Прибыв на тропинку, где происходил зловещий и одновременно предательский захват восхитительной пленницы, Костя, внимательно осмотрев территорию, безошибочно предположил, что ее вначале подвергли жестокому избиению, а потом, доведя до бессознательного состояния, волоком утащили прочь, продвигаясь прямиком через кустистые заросли.
– Живая ли она еще интересно? – промолвил тогда Беркутов, пытаясь определить направление, куда скрылись злодеи. – Любопытно, в какую конкретно «нору» ее понесли?
– Не знаю, – честно признался Михайлов, полностью надеясь в этом вопросе на своего более умного предводителя, – может, убили и бросили где-то в кустах?
– Нет, – возразил Константин, вмиг сообразивший, что, мертвая, такая красавица никому не нужна, – это навряд ли… постой-ка, – он вдруг как будто бы что- то вспомнил, – есть тут неподалеку одна заброшенная стройплощадка, и я даже возьмусь предугадать, что это самое удобное место в округе, – побежали быстро туда.
Только сказав, оба приятеля сразу же бросились в озвученном направлении, и, как уже известно, они прибыли как нельзя более кстати. Расправившись с «отморзками», посмевшими бросить им такой вопиющий в своей наглости вызов, и освободив избитую девушку, они принялись думать во что бы ее одеть, ведь мучители разорвали на ней всю одежду и клочками разбросали по всей близлежащей округе.
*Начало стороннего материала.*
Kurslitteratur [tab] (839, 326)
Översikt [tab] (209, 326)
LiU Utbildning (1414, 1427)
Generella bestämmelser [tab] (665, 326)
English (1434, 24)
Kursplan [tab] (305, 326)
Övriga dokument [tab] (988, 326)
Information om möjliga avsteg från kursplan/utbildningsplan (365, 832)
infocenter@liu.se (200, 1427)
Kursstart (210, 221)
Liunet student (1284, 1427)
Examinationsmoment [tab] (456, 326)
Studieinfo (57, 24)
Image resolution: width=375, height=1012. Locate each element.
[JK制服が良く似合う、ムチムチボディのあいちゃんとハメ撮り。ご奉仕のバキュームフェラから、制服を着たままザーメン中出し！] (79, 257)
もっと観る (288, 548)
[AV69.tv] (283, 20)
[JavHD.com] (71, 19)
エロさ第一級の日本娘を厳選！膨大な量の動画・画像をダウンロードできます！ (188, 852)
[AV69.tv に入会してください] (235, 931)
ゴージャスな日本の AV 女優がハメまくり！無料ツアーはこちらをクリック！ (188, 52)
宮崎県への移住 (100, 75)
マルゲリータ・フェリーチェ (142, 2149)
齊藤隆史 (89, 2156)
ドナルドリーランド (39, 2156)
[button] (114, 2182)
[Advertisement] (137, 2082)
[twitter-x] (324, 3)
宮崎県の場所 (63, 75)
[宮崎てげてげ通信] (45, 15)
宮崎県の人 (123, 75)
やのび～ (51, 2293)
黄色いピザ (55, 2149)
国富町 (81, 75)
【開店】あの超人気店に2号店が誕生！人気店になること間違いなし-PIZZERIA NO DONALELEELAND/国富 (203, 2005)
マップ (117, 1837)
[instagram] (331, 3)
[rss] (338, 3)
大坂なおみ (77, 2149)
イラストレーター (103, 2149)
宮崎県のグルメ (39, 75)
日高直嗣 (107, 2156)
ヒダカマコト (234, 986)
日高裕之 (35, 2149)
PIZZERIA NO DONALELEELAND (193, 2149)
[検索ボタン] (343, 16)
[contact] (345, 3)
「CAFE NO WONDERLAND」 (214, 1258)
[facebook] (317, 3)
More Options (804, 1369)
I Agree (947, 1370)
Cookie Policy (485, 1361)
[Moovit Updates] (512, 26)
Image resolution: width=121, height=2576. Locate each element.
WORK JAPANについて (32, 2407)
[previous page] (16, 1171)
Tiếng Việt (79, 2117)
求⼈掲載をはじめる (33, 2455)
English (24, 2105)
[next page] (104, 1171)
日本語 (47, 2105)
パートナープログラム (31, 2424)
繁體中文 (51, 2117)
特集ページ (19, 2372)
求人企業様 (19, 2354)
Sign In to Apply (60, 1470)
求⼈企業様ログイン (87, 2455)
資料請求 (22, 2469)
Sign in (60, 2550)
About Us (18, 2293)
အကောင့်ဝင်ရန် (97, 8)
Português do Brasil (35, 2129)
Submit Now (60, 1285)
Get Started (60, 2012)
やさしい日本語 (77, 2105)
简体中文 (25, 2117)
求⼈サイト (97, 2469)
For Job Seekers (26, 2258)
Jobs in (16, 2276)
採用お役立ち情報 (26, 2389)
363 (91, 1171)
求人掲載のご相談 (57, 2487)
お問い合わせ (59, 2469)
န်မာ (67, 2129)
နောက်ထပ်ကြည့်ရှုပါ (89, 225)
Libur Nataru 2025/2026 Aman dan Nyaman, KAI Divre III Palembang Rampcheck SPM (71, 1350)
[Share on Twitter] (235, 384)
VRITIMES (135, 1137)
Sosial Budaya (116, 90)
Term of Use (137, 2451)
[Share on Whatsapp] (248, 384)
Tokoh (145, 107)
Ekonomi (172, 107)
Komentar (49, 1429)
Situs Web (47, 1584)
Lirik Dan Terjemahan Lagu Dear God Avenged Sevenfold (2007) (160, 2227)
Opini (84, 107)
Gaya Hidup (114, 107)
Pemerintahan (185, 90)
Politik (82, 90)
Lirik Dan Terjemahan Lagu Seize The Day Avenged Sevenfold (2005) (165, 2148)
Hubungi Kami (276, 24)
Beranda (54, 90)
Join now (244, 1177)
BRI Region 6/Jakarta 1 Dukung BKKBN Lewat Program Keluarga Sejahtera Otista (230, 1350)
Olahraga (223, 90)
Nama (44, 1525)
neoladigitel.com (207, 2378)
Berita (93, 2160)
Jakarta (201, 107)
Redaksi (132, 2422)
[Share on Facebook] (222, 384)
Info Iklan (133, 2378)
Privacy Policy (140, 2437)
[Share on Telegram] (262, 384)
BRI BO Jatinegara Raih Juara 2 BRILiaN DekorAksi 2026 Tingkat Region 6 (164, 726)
– Вволю поглумились прокля́тые «твари», – зло прошептал Константин и тут же принял единственно возможное и, как он считал, наиболее правильное решение: – Слон оставайся с ней и любого, кто сюда только вознамериться к ней приблизиться, сразу убей; а я пока сбегаю к ней домой – благо недалеко – и принесу ей хоть какую-нибудь одежду.
Выслушав заверения преданного товарища, что тот понял его самым что ни есть образом правильно, Костя-киллер, узнав у своей подопечной, находившейся в этот момент словно в какой-то прострации, где она хранит свои дамские вещи, бегом отправился в сторону ее дома; несмотря на образовавшуюся в груди рану (которая, кстати, практически не кровоточила), чувствовал он себя если и не отлично, то вполне приемлемо, поэтому добежал до дома Тагиевой в считанные минуты. Там его встретил полупьяный отец; «подогреваемый» бабкой-соседкой, он вначале ни за что не хотел впускать нежданного гостя, но, после того как тот чрезвычайно доходчиво ему объяснил – кто именно! – посмел его навестить, поспешно пригласил столь опасного человека в квартиру.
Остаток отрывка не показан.